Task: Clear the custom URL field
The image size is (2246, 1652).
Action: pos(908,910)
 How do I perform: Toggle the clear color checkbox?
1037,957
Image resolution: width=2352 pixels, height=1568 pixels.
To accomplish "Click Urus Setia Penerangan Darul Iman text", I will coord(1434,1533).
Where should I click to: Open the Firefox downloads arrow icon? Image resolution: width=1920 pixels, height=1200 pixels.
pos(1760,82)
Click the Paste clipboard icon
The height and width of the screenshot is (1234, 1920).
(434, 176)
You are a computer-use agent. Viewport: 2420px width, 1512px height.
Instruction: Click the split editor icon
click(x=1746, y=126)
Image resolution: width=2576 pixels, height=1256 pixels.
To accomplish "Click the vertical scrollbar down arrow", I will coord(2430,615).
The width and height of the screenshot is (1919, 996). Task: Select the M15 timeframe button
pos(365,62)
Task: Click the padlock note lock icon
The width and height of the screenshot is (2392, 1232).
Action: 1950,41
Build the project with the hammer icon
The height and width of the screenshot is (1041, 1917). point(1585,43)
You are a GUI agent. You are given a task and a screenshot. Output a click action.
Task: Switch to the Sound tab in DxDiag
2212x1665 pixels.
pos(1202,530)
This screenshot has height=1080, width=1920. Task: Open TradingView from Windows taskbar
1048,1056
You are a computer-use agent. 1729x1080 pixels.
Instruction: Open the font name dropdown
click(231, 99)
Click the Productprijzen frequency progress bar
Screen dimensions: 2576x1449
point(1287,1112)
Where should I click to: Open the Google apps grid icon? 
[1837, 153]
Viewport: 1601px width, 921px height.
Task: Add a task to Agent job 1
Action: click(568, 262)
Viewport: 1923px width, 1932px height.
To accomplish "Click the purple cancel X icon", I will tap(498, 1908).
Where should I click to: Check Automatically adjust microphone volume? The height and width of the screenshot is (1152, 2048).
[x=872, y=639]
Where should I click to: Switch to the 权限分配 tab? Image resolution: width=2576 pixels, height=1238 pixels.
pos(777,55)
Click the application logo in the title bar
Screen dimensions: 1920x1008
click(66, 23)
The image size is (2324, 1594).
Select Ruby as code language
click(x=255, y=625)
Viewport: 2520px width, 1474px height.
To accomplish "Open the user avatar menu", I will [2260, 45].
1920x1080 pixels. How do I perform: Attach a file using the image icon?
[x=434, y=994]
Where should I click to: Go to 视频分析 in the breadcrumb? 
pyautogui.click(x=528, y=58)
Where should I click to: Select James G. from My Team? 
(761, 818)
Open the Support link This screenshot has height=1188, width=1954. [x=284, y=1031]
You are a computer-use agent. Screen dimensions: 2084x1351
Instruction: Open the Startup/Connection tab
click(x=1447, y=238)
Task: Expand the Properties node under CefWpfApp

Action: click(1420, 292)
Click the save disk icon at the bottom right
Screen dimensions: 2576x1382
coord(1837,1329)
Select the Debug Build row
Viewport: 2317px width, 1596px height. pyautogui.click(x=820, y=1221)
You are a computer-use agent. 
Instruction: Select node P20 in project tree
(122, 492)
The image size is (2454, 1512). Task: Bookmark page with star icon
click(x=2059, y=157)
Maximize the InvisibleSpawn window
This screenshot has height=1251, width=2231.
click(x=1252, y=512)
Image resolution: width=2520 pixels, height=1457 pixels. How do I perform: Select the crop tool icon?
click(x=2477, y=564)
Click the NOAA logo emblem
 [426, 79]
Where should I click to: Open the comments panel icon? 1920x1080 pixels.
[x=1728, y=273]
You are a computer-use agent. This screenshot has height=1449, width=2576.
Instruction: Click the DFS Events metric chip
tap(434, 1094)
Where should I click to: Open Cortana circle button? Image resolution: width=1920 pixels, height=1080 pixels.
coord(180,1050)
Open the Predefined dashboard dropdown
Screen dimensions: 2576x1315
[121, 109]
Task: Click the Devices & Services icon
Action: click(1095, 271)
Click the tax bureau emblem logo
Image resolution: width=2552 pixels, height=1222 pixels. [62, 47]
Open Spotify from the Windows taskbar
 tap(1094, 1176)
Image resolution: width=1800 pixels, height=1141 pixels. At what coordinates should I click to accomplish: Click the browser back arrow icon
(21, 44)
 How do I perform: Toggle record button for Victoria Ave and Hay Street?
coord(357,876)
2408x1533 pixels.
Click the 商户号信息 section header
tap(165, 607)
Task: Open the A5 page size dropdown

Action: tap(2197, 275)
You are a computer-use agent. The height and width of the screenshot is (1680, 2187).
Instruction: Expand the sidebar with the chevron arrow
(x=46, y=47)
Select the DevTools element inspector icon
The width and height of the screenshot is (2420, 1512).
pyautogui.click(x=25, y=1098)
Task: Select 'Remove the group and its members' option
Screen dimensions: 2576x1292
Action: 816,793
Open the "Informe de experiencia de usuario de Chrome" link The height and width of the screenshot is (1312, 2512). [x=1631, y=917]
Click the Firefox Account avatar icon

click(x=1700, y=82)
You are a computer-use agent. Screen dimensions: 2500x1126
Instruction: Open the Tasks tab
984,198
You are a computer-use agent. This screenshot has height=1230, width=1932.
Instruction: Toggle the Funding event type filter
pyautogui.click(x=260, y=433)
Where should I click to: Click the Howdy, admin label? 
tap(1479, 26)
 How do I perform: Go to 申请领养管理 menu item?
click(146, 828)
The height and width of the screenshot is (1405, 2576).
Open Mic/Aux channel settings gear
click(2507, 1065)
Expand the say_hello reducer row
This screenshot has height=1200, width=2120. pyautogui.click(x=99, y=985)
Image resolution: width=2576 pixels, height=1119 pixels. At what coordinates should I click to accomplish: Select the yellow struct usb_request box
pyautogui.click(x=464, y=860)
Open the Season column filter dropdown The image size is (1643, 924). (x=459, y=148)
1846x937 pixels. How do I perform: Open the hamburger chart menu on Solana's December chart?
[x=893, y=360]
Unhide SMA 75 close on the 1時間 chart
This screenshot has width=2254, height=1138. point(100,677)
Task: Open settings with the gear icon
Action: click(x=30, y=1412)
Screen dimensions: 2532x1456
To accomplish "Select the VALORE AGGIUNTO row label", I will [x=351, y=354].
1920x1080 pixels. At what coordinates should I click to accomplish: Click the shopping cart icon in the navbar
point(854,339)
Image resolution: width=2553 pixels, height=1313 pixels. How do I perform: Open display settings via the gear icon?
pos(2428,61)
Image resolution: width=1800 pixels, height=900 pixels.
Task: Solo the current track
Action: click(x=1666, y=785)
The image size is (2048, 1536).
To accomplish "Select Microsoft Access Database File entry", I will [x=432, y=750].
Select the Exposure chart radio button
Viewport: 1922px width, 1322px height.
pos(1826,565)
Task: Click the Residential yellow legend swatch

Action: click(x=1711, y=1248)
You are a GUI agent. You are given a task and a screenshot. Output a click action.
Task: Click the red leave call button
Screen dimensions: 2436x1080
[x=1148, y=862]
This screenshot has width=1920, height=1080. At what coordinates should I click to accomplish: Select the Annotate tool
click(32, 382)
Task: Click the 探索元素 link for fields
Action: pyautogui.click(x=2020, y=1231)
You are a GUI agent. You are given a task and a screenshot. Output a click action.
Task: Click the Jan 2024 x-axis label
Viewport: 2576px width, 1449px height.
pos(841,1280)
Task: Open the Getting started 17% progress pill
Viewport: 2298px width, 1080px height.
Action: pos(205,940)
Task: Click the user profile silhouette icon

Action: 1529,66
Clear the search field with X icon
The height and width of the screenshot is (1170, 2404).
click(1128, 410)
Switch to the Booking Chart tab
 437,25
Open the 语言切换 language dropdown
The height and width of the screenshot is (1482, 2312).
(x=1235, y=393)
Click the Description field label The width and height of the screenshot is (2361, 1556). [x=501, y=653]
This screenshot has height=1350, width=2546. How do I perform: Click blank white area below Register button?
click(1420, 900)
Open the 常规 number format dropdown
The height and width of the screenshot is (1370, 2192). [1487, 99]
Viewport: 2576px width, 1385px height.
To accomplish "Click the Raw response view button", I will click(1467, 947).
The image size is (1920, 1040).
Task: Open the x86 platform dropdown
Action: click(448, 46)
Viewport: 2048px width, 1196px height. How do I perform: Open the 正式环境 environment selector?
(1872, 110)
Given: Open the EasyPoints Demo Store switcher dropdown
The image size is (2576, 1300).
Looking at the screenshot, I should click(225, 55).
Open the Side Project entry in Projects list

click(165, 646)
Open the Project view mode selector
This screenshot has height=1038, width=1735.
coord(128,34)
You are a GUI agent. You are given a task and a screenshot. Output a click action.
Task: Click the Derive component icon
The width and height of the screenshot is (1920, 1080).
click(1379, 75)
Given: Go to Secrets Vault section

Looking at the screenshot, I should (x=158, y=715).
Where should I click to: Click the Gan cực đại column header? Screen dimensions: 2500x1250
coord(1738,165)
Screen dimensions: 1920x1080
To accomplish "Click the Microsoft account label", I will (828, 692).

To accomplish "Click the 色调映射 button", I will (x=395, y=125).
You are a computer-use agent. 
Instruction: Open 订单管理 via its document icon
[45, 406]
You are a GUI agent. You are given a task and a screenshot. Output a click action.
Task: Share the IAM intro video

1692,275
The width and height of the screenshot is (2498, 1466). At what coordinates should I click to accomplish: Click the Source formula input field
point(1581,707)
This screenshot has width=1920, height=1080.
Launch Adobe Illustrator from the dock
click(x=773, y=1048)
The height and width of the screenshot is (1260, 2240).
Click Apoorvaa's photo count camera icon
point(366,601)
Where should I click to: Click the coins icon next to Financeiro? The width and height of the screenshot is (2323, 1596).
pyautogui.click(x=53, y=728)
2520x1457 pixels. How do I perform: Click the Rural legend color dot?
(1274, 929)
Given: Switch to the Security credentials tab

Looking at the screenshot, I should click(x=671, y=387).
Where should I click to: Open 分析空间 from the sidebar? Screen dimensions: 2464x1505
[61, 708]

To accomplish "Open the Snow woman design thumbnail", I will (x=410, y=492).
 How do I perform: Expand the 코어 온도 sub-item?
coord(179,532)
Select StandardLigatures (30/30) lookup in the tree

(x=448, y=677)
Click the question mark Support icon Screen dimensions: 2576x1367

****************

Take the lines above from the one containing "Expand the say_hello reducer row" to the one containing "Open the Season" and retype them exactly, both ends included, with nothing added.

— SOLUTION FOR THIS PROBLEM —
Expand the say_hello reducer row
This screenshot has height=1200, width=2120. pyautogui.click(x=99, y=985)
Image resolution: width=2576 pixels, height=1119 pixels. At what coordinates should I click to accomplish: Select the yellow struct usb_request box
pyautogui.click(x=464, y=860)
Open the Season column filter dropdown The image size is (1643, 924). (x=459, y=148)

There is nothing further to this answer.